The science rooms are set up a little differently, but feature the same amenities.

“There are sinks and gas lines just like in this room,” said Purcell. “The demonstration table has moved from the front to the back. Other than that it’s pretty much all the same facilities.”

There is additions to safety equipment in the new science rooms.

“I think the science rooms are updated as far as the way the work stations are laid out,” said Moore. “There’s a lot of different code that we have to take into account as far as what must be contained in the science room now. So, we’ve got some extra safety equipment in our science rooms that is new and updated.”

Another change in the new wing is a change in design to the computer labs.

“We’ve got updated computer tables,” said Moore. “It’s a cleaner look because we can have all of our cabling behind that run in the channel along the tables. They’re all facing one direction so that a teacher can see computer screens from one vantage point and kind of see where kids are at.”

The sixth-grade students are moving their personal belongings from Lowther North Intermediate School. They won’t start classes in EMS until after the holiday break.

“They come with their backpacks and all of their stuff out of their lockers from the Lowther campus and we’ve assigned them into lockers here,” said Moore. “So they were able to come, unpack, learn a brand new combination and have plenty of time to stand down there and how to get that locker opened.”

During the break, crews will move the classrooms from Lowther North to EMS. Once everything is moved, teachers will get an opportunity to grab extra furniture or other personal items left behind to fill out their new classrooms.

“Those teachers will probably notice a change in size in their classroom spaces,” said Moore. “The classrooms at Lowther are configured very differently. They’re bigger. They just have some unique nooks and crannies that teachers have used pretty well for reading corners and different little nooks for kids. We don’t have those here.”

“They told us is they haven’t used it in a year, don’t move it.” said Vickie Dinkel, a sixth-grade classroom teacher at Lowther North Intermediate School since 1986, the longest of any teacher there. “So we’re leaving a bunch of stuff here.”

Dinkel is familiar with the building having taught almost everywhere in the structure built in 1911.

“I have taught on every floor of this building,” she said. “I started in the basement and it was dungeon like. Then I moved to first floor and then last year second floor and this year third floor.”

The 25-year veteran of Lowther North said her favorite floor to teach on was the first floor.

“The view out the window was the best and convenient to everything,” said Dinkel. “The stairs were killers. That’s one thing we’re not going to miss.”

Once the move is complete, the sixth-graders will be mostly segregated from the older students. Moore said that will help ease the transition.

“I think they’re hearing a lot of crazy stories from the older kids,” she said. “ ... We’ve decided that keeping sixth-grade more intact and keeping them in their own space is an important thing to do.

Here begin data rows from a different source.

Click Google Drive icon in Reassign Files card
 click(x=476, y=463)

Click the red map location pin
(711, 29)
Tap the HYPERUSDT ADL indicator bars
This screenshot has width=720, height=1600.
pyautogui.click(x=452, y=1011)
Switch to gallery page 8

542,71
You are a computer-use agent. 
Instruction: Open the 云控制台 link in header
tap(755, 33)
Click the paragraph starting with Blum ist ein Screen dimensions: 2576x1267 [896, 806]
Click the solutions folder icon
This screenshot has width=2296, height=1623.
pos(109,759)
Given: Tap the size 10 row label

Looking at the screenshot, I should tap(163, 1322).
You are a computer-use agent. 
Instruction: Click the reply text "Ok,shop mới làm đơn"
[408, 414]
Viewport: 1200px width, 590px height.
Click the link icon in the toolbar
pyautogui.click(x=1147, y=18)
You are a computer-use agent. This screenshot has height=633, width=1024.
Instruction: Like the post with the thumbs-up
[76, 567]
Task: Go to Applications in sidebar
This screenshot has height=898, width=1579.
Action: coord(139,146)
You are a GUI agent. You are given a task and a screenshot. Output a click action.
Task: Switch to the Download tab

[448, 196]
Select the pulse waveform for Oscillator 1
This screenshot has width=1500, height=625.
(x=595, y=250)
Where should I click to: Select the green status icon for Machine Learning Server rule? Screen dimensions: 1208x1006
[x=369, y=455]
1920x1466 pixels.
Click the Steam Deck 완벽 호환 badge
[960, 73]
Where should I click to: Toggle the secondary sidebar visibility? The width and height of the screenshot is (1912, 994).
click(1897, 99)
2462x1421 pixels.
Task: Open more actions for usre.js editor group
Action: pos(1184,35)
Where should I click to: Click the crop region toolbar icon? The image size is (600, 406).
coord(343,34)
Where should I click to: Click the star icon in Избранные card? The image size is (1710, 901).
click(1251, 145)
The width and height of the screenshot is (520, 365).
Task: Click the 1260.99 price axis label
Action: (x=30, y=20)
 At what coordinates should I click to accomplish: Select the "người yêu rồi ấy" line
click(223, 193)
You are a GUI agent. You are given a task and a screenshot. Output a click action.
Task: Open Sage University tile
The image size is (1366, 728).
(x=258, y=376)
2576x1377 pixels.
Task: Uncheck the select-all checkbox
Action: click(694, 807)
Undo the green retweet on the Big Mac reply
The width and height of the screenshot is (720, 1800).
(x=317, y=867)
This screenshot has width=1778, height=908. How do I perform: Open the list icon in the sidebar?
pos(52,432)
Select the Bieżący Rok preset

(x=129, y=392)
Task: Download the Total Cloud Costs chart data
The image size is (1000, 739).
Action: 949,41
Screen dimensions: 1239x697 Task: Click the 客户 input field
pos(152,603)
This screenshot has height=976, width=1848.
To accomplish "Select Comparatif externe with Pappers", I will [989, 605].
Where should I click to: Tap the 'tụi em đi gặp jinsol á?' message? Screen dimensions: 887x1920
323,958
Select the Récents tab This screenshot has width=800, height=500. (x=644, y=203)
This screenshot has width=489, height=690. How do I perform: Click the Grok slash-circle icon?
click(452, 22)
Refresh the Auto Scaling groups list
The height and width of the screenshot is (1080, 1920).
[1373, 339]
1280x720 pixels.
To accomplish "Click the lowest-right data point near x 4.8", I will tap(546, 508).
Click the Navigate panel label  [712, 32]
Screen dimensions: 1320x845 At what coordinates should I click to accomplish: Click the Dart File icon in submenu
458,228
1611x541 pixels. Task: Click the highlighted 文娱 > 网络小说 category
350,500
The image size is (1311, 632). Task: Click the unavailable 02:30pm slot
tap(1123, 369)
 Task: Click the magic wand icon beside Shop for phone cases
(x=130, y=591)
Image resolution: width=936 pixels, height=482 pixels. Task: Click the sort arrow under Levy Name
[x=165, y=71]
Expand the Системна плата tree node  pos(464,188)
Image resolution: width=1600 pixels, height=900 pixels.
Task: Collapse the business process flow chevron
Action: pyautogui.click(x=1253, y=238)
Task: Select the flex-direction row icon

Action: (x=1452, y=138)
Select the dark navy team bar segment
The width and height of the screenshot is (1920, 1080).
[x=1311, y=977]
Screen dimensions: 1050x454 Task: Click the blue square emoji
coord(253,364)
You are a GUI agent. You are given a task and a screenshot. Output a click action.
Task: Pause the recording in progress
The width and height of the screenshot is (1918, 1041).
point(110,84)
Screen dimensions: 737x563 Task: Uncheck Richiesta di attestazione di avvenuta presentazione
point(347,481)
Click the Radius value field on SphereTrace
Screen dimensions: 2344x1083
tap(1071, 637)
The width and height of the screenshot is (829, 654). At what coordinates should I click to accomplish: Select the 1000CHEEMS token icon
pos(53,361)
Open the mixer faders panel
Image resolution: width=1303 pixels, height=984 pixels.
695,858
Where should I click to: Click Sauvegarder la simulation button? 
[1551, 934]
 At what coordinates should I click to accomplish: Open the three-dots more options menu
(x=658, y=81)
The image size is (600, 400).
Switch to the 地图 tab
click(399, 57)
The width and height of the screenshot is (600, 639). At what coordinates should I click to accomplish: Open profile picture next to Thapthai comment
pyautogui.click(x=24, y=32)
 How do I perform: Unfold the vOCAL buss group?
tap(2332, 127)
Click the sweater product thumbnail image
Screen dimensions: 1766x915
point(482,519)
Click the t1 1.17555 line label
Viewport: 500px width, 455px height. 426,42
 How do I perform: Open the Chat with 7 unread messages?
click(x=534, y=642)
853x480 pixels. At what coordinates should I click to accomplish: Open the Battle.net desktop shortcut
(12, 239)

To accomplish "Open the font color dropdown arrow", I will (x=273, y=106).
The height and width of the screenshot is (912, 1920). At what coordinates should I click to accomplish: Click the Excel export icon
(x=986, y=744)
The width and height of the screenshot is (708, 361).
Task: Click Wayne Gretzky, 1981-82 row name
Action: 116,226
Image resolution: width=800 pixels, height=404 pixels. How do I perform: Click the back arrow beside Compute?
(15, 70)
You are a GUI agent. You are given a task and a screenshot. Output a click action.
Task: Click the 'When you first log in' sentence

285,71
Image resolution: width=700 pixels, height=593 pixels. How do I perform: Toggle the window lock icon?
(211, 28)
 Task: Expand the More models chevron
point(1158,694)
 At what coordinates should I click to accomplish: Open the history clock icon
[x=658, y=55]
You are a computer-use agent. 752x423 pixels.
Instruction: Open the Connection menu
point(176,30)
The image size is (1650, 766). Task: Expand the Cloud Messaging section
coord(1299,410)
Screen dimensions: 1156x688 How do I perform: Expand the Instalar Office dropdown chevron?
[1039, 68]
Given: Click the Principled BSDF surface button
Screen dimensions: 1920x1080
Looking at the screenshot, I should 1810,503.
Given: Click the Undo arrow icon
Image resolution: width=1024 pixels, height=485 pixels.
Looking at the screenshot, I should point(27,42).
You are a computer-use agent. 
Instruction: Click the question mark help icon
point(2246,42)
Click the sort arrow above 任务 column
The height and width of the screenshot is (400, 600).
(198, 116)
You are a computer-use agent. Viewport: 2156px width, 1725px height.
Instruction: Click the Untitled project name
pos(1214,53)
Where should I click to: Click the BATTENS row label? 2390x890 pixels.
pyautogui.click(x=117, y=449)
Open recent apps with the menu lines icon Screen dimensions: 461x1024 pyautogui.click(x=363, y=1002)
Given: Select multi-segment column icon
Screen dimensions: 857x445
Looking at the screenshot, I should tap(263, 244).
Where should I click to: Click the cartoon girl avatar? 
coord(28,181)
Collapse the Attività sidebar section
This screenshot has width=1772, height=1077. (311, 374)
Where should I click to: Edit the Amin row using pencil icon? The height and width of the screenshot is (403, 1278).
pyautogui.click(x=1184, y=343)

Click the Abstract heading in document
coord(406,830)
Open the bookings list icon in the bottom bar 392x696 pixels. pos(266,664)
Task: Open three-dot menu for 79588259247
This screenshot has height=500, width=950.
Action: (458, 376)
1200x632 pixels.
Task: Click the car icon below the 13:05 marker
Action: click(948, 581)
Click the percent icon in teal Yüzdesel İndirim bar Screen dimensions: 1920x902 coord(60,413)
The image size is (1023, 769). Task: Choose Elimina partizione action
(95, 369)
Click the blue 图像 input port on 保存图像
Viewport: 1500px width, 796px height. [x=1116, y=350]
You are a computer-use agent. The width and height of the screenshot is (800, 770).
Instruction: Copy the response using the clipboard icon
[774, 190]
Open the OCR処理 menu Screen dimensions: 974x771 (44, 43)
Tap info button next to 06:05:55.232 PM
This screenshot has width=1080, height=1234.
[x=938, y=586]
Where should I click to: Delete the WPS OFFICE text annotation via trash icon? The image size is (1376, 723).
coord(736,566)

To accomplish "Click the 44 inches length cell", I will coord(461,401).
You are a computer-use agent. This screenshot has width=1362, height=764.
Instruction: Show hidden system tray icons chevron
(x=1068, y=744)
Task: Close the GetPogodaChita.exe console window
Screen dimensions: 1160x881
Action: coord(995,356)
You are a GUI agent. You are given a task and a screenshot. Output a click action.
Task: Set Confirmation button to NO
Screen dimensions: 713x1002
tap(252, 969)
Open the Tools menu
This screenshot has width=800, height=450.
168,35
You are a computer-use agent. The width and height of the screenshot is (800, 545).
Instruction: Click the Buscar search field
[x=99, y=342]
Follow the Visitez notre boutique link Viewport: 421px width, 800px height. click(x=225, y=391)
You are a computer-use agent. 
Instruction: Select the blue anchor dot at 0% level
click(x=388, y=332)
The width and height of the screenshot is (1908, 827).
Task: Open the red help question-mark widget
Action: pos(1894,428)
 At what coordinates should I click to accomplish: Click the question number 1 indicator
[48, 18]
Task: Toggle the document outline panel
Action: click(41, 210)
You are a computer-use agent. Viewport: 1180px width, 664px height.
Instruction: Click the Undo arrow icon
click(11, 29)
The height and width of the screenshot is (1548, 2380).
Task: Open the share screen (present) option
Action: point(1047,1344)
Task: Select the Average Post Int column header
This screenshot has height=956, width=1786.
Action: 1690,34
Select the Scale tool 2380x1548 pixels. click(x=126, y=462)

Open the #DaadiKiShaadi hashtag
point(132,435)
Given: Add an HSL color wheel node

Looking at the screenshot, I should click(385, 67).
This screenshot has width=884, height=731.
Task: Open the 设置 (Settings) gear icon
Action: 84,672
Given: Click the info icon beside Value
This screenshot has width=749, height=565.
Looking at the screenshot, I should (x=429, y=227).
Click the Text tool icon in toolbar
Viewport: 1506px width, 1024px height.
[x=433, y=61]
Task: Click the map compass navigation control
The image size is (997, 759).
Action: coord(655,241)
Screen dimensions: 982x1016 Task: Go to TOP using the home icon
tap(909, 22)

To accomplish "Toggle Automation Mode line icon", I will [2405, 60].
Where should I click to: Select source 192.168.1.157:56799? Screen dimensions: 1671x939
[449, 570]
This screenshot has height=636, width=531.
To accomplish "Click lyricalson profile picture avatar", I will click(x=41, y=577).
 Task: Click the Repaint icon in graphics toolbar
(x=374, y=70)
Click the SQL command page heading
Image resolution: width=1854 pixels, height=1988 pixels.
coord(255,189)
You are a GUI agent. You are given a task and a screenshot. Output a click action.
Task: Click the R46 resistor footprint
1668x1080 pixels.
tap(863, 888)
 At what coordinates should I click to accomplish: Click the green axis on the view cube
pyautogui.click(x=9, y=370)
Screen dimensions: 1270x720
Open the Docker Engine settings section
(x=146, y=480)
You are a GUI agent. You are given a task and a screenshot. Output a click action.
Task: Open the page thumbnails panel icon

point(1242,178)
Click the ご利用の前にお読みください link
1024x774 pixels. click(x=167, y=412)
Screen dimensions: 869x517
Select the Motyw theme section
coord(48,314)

So as we started planning this space and planning where people would be located in this space, I’ve worked to get seventh- and eighth-grade staff into seventh- and eight- grade wings.”

Despite the move into the new wing, the multi-purpose room still has work left to be done on it. The weather has slowed construction crews. The project is expected to be completed sometime in the spring semester.

“I am not certain on a completion date myself,” said Moore.